Des interfaces guides

Dès le lancement de la plateforme de bots Messenger en avril 2016, les boutons d’action (choix de réponse sous le message) ont été introduits.

Rapidement suivis par les réponses rapides (des choix de réponse, en plus grand nombre possible, au-dessus de la zone de saisie de texte).

On peut avec ces boutons, dont les fonctionnalités viennent encore de s’enrichir, provoquer une réponse de l’utilisateur, sous forme de texte, localisation, photo, voire désormais paiement, ou ouvrir une url.

L’intégration de VOS interfaces web

Si les différents formats de réponse proposés par Facebook ne répondent pas à votre besoin, vous pouvez tout simplement utiliser un bouton pour ouvrir une partie de votre site que vous aurez spécifiquement conçue pour être agréable dans l’un de ces formats :

C’est une grosse commande de chapeaux

Une commande intégrable dans ces interfaces permet de fermer la vue web quand l’utilisateur a réalisé une action donnée, pour revenir de manière fluide à la conversation.

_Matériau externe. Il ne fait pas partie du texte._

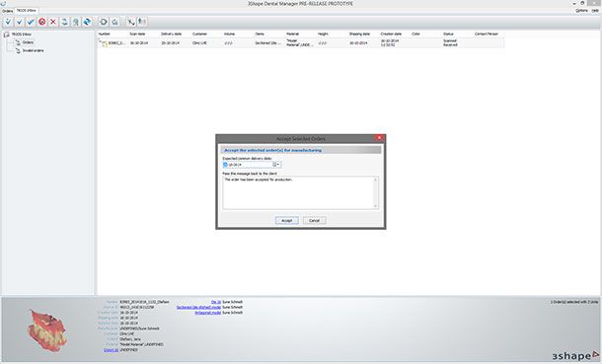Image resolution: width=602 pixels, height=364 pixels.
Task: Sort the list by Delivery date column
Action: [171, 35]
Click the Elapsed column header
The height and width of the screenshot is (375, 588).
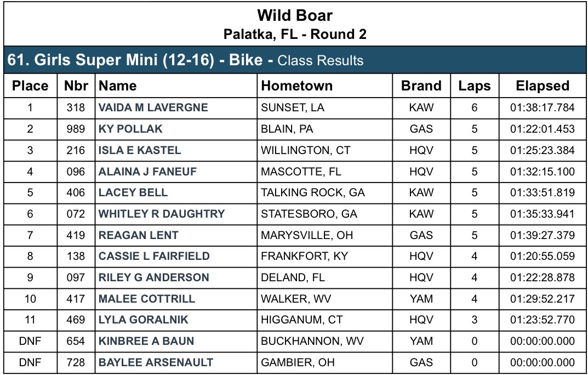[543, 86]
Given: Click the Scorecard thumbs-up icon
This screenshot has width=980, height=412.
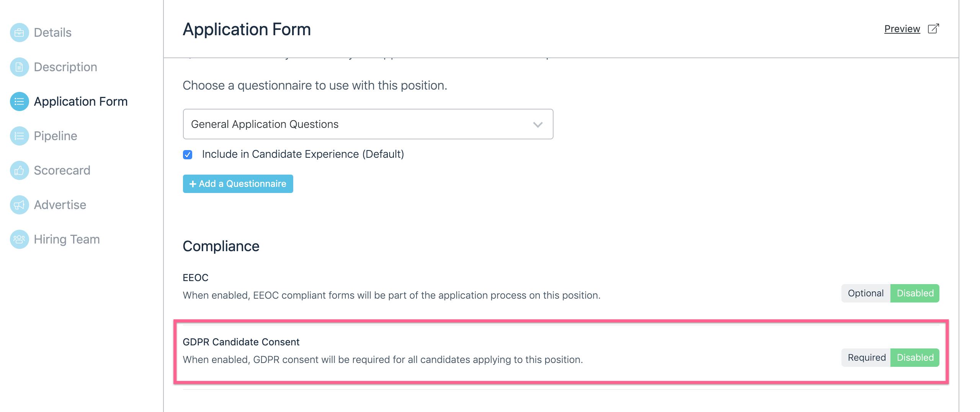Looking at the screenshot, I should pyautogui.click(x=19, y=170).
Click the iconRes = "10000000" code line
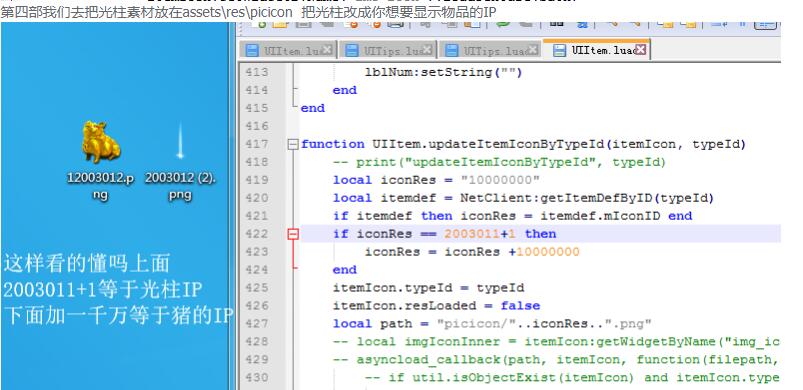 pos(436,180)
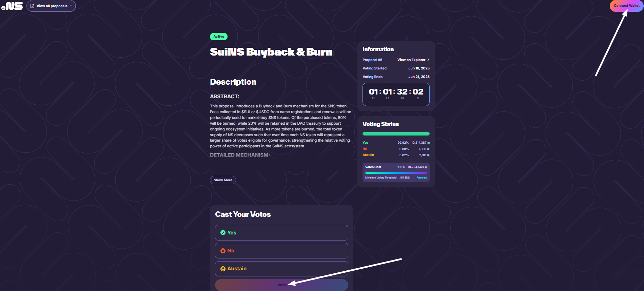Open the View on Explorer link
The width and height of the screenshot is (644, 291).
click(411, 60)
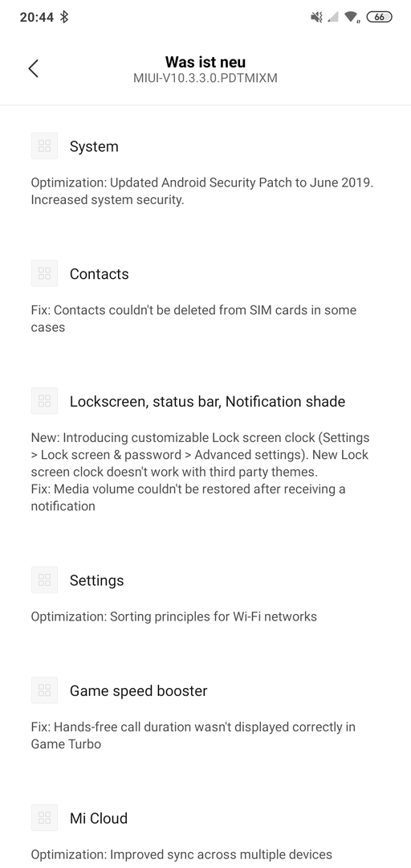Select the System heading

[94, 147]
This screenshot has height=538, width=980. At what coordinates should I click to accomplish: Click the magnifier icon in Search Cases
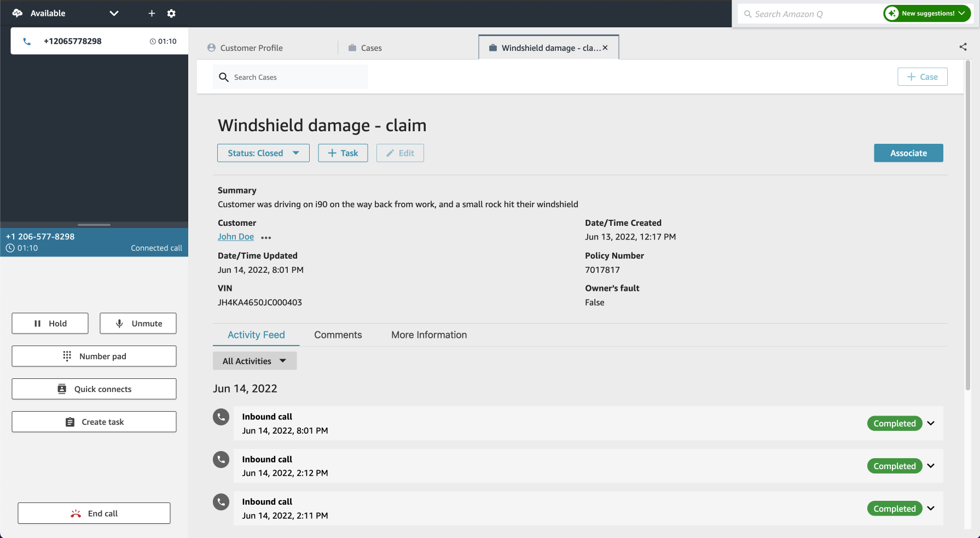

On peut donc profiter de l’authentification de l’utilisateur et de toutes les possibilités de notifications cross-canal, tout en proposant des interfaces finalement assez classiques pour que l’utilisateur soit à l’aise avec les fonctionnalités disponibles. Il n’aura à envoyer de message “hors script” que s’il a besoin de parler à un humain, ce qui arrive, et c’est très bien.

NB : Le prochain bot qui me demande de réserver un voyage en me demandant d’abord ma ville de départ, sans complétion automatique, puis ma ville d’arrivée, idem, puis ma date et heure de départ, sans calendrier, sans sélecteur… Bref, vous me suivez. Skyscanner, c’est très cool de faire des bots, mais pas la peine de sacrifier au passage les interfaces web bien pratiques et bien jolies qui ont été perfectionnées au fil des années.

Des interfaces de présentation

Et parce-que votre bot n’est pas forcément mono-tâche, et qu’il serait un peu lourd de devoir à chaque début de nouvelle interaction mettre en avant l’intégralité des fonctions disponibles, deux interfaces dédiées à ces présentations sont personnalisables.

D’abord la page de présentation, avant le début des interactions, qui détaille les promesses de votre bot :

Enfin quelqu’un pour écouter toutes vos histoires de végétarien

Et, une fois que la conversation est lancée, le menu persistant permet à l’utilisateur de retrouver la fonctionnalité qu’il souhaite activer, d’un clic sur le menu burger proposé à gauche de la zone de saisie de texte :

“Elles sont de plus en plus petites ses illustrations”

Alors, est-ce que les bots Messenger vont tuer les applications mobiles ?

Certainement pas toutes, mais certainement certaines. Sont particulièrement “en danger” (ou plutôt pas à l’abris d’être vraiment utilisées si elles sont transposées dans Messenger) les applications d’espace client basiques, qui ont pour principale vocation de permettre à l’utilisateur de retrouver et légèrement manipuler ses données client.

Est-ce que les bots Messenger vont remplacer la relation client ?

Certainement pas pour les marques qui respectent leur client. Par contre, des responsables de relation client pourront gagner en efficacité en s’appuyant sur des fonctionnalités de bot qu’ils activeront de manière pertinente dans leurs conversations avec des clients. L’expérience client devenant un différenciateur clef sur la plupart des marchés, on peut espérer que ce gain de productivité sera utilisé pour financer des services à plus forte valeur ajoutée, eux aussi optimisés par l’utilisation de bots spécifiques.